Llegamos entonces a una pradera grande, allí descansamos un momento, nos sentamos en el prado, y comenzamos a hablar de nuestro amor, yo le preguntaba si me amaba, ella respondía afirmativamente y me decía que si tuviera una dos o más vidas las viviría junto a mi si pudiera hacerlo, yo le decía que le regalo mi vida y todo cuanto soy, que no tengo ningún reparo para darle todo mi amor, pues ella sabe que es mi inspiración, mi fuerza y mi existir.
Entonces ella me abrazaba y buscaba mi boca, me daba el dulce elixir de sus besos, yo quedaba extasiado cada vez que sus labios tocaban los mios, sus besos son tan apasionados y a la par tan enternecedores, mi respirar se hacía cada vez más rápido, mi corazón galopaba con una furia tremenda, entonces le decía una vez más que la amaba, recorría con mis manos el contorno de su cuerpo, entonces nos entregábamos con tal ilusión a aquel momento que pudiere haberse acabado el mundo y no nos habríamos dado por enterados.
Luego, me puse en frente de ella y le recité las siguientes palabras:
He recorrido ya un trecho atado a tus manos, podría así recorrer toda mi vida solamente necesitaría tu compañía, eres la luz de mi vida, eres todo cuanto quiero vivir, lo que he vivido contigo ha sido lo más bello, lo más grande, todo cuanto he mejorado ha sido gracias a ti mi dulce amor, no quiero imaginarme como sería vivir un día sin tu presencia, sin sentir tu amor, sin disfrutar de los momentos bellos que me brindas, te regalo la inmensidad de la creación aunque sea tan poco para decirte que eres la mejor mujer del mundo, tómame una vez más de la mano y dime que caminarás conmigo toda una vida, déjame entonces vivir feliz junto a ti y el día que no puedas estar más en ella, dejame morir en tus brazos sabiendo que al morir mi último recuerdo será el de ver el rostro de la persona que más amo, amaré y amé en mi existencia, en mi pasar por el tiempo, y no contento con ello si descubriera yo los secretos que tiene la vida misma yo volvería a vivir por ti, tomaría valentía de nuevo y sería una vez más un loco enamorado de tus besos, de tu único e incomparable amor, dejaría nuestro nombre grabado en el tiempo y en la historia, seríamos recordados por nuestro amor. Más aun si no fuera suficiente todo aquello, le pediría a Dios que detuviera el paso del tiempo para vivir contigo, y así sin que llegase el fin de los tiempos ni de nuestras vidas sabría que realmente pude conocer un amor "para siempre".
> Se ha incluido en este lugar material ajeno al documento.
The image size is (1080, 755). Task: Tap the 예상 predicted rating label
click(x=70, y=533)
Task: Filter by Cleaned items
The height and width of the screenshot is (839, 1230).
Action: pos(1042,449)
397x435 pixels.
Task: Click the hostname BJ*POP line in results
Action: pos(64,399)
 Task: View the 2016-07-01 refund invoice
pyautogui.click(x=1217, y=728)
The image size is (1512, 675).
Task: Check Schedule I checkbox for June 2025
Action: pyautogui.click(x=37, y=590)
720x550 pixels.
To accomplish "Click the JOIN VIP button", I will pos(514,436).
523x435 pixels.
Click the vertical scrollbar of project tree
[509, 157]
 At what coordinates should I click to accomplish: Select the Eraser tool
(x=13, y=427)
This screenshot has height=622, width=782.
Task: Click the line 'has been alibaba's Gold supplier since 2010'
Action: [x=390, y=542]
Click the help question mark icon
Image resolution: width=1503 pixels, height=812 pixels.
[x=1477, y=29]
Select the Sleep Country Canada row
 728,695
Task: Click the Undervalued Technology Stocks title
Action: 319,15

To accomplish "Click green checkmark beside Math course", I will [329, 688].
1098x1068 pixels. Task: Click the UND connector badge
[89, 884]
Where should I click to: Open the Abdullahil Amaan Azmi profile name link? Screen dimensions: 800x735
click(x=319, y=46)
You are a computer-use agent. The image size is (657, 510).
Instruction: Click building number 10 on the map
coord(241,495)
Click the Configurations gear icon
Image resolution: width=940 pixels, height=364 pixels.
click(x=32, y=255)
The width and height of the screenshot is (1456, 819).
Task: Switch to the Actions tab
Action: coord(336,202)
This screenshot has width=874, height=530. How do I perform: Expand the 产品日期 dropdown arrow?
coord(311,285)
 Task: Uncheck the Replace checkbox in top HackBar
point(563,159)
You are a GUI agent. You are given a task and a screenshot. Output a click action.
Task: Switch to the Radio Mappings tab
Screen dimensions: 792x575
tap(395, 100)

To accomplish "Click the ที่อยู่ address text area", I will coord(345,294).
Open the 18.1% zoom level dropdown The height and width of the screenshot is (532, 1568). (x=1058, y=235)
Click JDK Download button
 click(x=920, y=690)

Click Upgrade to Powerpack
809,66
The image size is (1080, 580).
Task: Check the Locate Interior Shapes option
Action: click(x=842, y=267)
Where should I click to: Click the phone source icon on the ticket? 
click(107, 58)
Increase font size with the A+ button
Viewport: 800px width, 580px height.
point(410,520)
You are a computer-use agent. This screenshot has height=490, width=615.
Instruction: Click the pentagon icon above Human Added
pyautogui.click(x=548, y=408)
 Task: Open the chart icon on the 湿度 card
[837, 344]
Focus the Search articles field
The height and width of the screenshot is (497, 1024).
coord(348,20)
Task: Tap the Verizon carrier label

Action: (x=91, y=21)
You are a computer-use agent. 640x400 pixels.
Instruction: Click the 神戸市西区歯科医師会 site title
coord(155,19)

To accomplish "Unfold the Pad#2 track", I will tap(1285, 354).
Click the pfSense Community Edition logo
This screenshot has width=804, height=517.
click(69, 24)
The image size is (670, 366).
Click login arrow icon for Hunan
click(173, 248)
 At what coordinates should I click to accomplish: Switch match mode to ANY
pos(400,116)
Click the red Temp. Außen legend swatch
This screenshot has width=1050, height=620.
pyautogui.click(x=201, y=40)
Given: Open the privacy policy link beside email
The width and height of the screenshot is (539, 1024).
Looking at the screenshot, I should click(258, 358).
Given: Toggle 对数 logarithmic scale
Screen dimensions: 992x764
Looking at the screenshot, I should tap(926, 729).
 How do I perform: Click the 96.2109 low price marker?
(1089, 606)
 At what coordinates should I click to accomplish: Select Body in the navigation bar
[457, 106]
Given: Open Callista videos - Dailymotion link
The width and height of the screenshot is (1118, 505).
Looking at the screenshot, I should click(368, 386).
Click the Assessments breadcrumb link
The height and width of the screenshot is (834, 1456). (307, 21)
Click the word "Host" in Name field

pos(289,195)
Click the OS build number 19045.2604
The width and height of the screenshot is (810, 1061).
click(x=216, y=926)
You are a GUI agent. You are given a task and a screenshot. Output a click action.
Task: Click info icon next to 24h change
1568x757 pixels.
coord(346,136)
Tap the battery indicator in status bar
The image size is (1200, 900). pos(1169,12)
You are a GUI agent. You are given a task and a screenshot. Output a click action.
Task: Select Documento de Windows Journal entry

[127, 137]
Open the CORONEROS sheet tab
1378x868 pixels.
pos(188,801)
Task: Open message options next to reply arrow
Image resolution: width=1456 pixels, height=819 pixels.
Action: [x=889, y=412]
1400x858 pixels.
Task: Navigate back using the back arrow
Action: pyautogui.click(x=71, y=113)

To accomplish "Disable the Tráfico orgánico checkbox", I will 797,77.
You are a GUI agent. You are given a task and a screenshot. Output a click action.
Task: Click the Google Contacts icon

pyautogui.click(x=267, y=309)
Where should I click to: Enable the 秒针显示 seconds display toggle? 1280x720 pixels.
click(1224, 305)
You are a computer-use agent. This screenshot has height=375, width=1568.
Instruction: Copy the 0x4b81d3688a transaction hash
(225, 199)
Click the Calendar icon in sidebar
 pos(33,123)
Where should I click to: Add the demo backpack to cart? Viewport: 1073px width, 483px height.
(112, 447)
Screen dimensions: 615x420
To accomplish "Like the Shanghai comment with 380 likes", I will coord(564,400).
Ella me miró con sus ojos llenos de lágrimasa, simplemente tomo mi rostro con sus suaves manos y me dijo:
Veo con alegría que realmente conozco el amor, no pude llegar a conocer a mejor persona para vivir el amor, eres tu cuanto quiero amar, vivir y sentir, gracias por brindarme tu vida misma, yo prometo que estaremos juntos hasta que ya no pueda más existir junto a tí, contigo no existo yo, no existes tu, existimos nosotros, déjame besar una vez más tu boca y déjame sentir el fuego de tu amor en mi corazón.
Así nos besamos, contemplamos por última vez el paisaje bello de aquel recóndito lugar, nos fuimos de allí dejando que el viento fuera testigo y alcahueta de nuestro amor.